La ópera es propiamente un invento del siglo XVII, quizás en especial de Monteverdi, que concibió su fundamental Orfeo como una favola in musica; es decir, una obra dramática a la que se le ha superpuesto, posiblemente por las propias exigencias estéticas del teatro barroco, el elemento musical. Por mucho que la discusión entre las expresiones "prima la musica e poi le parole" y su inversa haya oscilado entre los siglos XVII y XX, el hecho es que no hay ópera sin libretto, ni la hay tampoco sin música: corren parejas ambas cosas, y llegar a articular las dos con excelencia ha sido algo a lo que han aspirado todos los compositores, en todos los momentos de la historia moderna y contemporánea. Algunas alianzas fueron enormemente felices: así la que protagonizaron Da Ponte y Mozart, Arrigo Boito y Verdi, el Wagner músico y el Wagner libretista y la extraordinaria entre Hugo von Hofmannsthal y Richard Strauss. Otras resultaron menos exitosas; pero siempre se trató de contar una historia con el soporte sinérgico de una partitura. En cualquier caso, toda ópera es siempre una obra dramática que presenta un suceso en el seno de unas circunstancias sociales, políticas, religiosas y obviamente musicales muy determinadas, y circunscritas en el tiempo claramente. Nadie se ha atrevido a ponerle las manos encima al elemento musical, pero muchos lo han hecho a su complemento, el elemento literario.

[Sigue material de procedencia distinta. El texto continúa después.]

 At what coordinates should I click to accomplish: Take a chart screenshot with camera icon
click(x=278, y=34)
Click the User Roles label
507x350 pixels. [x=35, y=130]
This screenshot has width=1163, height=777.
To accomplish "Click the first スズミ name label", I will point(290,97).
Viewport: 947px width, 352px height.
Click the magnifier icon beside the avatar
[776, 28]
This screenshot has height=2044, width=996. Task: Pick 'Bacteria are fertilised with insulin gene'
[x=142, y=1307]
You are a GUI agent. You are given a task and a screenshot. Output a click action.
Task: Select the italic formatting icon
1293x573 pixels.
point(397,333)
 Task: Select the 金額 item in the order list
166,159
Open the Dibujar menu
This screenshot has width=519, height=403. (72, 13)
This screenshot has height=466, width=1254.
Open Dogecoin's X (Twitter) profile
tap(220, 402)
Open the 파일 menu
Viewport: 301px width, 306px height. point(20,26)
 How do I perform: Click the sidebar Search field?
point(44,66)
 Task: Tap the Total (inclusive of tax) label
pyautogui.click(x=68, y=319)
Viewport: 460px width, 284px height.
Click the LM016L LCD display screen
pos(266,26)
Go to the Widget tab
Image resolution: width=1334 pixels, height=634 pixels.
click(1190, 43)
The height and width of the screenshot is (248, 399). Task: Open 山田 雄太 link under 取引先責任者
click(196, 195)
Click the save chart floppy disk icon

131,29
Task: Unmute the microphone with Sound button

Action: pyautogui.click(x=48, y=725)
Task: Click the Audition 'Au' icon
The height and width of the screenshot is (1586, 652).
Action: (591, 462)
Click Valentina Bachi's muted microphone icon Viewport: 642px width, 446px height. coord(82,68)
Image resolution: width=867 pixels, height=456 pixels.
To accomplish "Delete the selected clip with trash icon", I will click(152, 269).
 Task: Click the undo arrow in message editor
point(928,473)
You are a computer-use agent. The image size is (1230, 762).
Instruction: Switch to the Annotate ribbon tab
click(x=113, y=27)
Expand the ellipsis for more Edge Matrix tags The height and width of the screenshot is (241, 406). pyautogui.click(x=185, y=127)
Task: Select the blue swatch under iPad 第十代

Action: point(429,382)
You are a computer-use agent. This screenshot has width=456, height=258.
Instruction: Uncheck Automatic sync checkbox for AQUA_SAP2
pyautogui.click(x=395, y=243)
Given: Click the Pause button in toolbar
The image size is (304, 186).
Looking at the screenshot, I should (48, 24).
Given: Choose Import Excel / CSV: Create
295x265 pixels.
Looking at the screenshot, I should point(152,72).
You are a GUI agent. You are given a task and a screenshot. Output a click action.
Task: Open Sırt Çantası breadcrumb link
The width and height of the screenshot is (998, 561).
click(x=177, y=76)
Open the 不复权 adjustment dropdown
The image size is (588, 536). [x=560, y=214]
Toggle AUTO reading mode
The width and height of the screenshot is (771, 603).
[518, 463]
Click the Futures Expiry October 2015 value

Lo que posiblemente ha sucedido no es tanto que los públicos de nuestros días mostraran su cansancio ante aídas con desfiles interminables de cohortes y elefantes, cuanto el hecho de que ya no poseían los referentes epistemológicos de todo tipo citados más arriba para comprender cabalmente una ópera en una puesta en escena respetuosa con las circunstancias de su génesis. Es evidente que, para entender Las bodas de Fígaro en su versión dramática original, uno debe hacer el pequeño esfuerzo de retrotraer su memoria y su conocimiento a las determinaciones de todo tipo que primaban a finales del siglo XVIII: debe entender que los señores poseían todavía ciertas prerrogativas de antiguo origen feudal, tales como el ius primae noctis, y debe entender -algo ya muy progresista y muy moderno, por cierto- que los sirvientes, por entonces, empezaban a rebelarse contra una ley tan ominosa. Pero ahí reside la grandeza de una puesta en escena escrupulosa con su propio origen: se trata siempre de una lección de Historia, de un cuadro de costumbres del pasado, que, ensalzado por los efectos de una música acorde con los argumentos respectivos, ofrece una visión general y sintética de una cantidad enorme de información acerca de momentos ya pretéritos.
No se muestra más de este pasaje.